Top of Data in this exercise
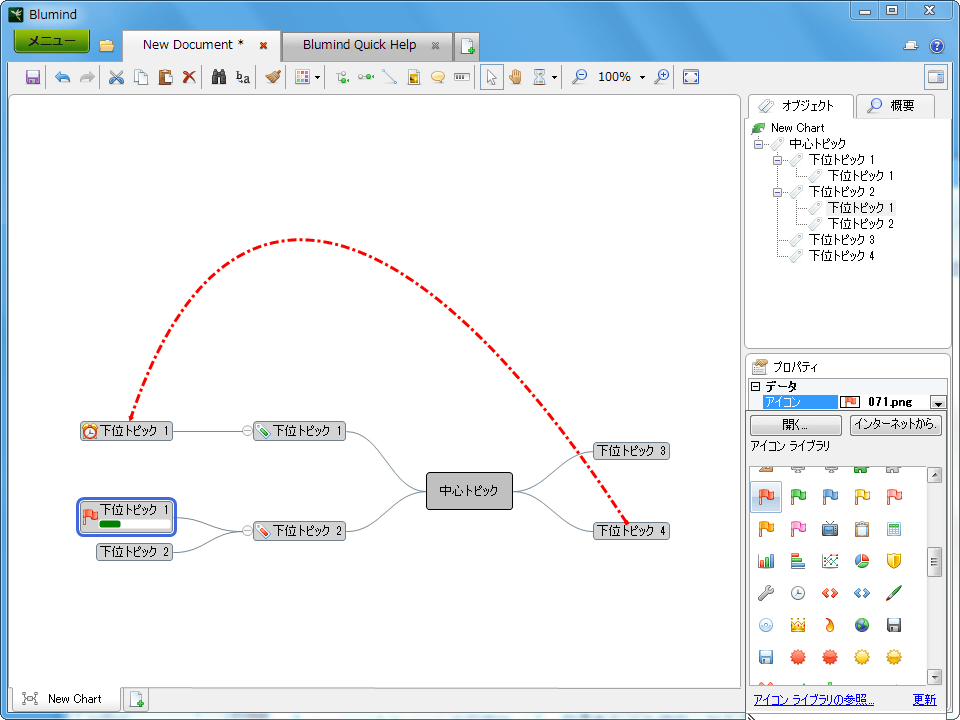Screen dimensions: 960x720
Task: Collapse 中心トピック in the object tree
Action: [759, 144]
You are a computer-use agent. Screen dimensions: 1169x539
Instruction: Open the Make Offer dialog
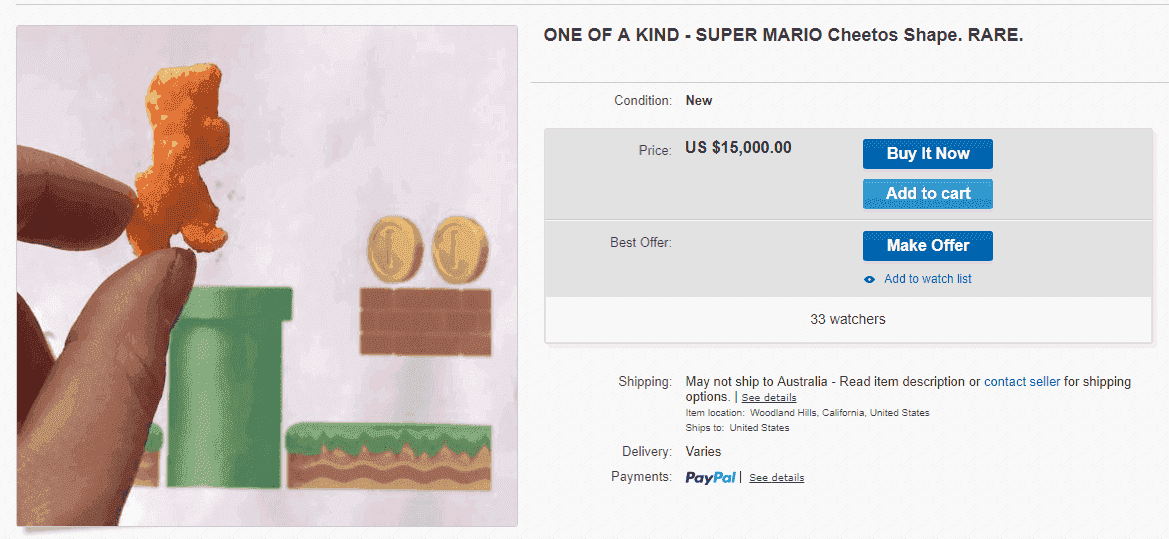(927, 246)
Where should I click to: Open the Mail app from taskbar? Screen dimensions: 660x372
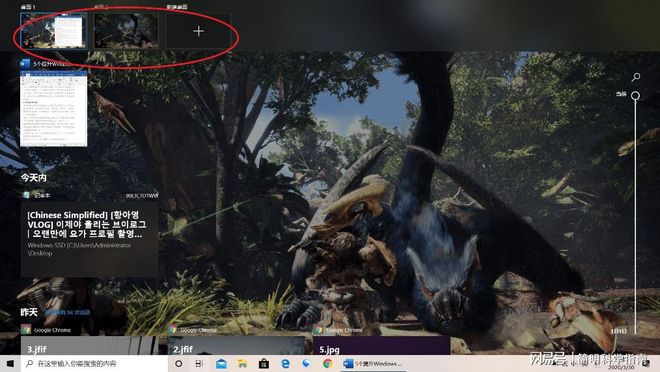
Bottom of Data in this exercise
Top of Data in this exercise
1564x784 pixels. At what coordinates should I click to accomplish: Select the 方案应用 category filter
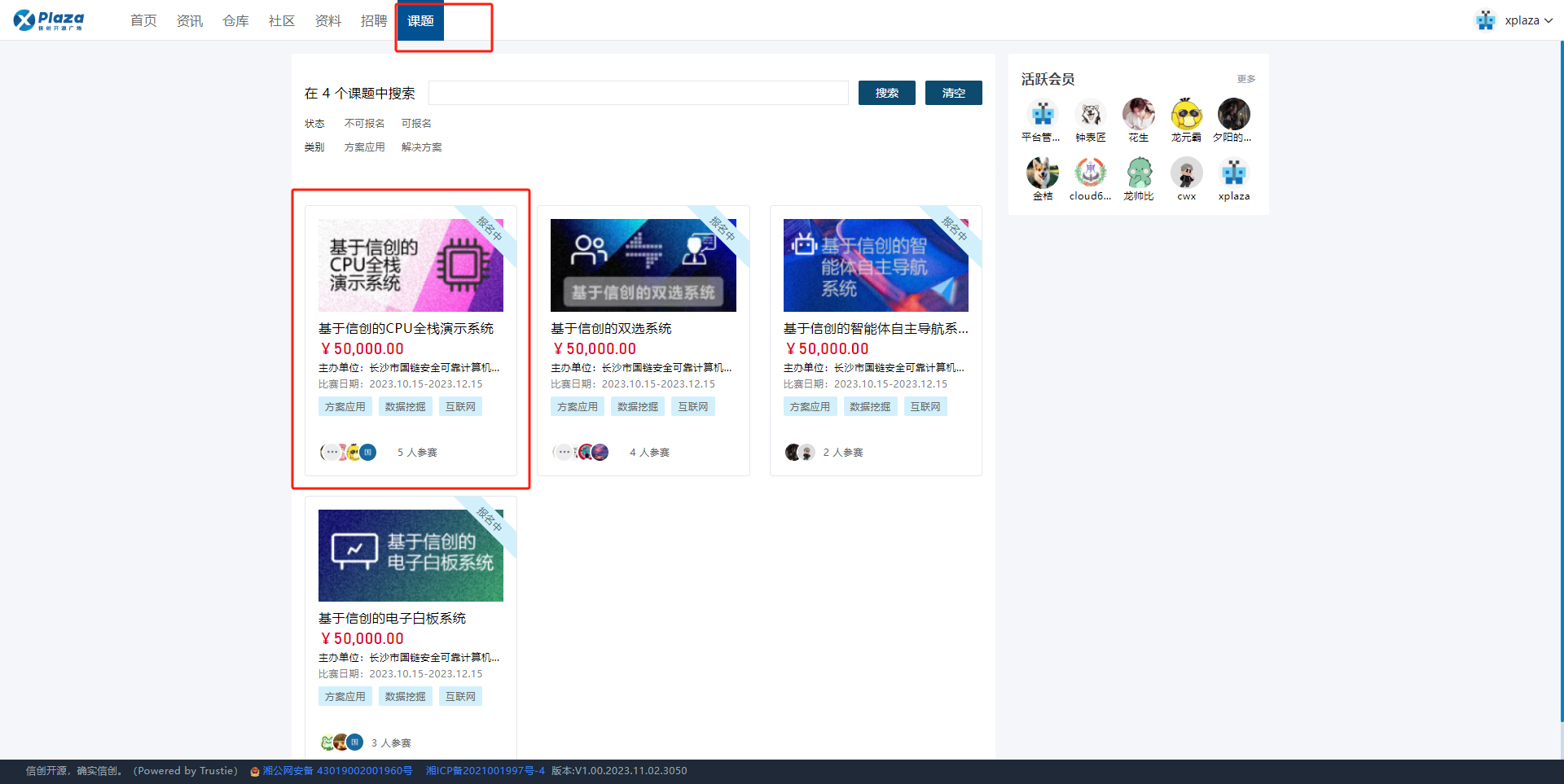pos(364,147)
Bottom of Data in this exercise
Only one stretch of the material above is wanted: the line containing "You are a computer-use" through the line containing "Where should I". Restate it word for word, minus the pictures.

You are a computer-use agent. Screen dimensions: 1169x539
Instruction: Open the Make Offer dialog
(927, 246)
Where should I click to: Open the Mail app from taskbar? Screen dimensions: 660x372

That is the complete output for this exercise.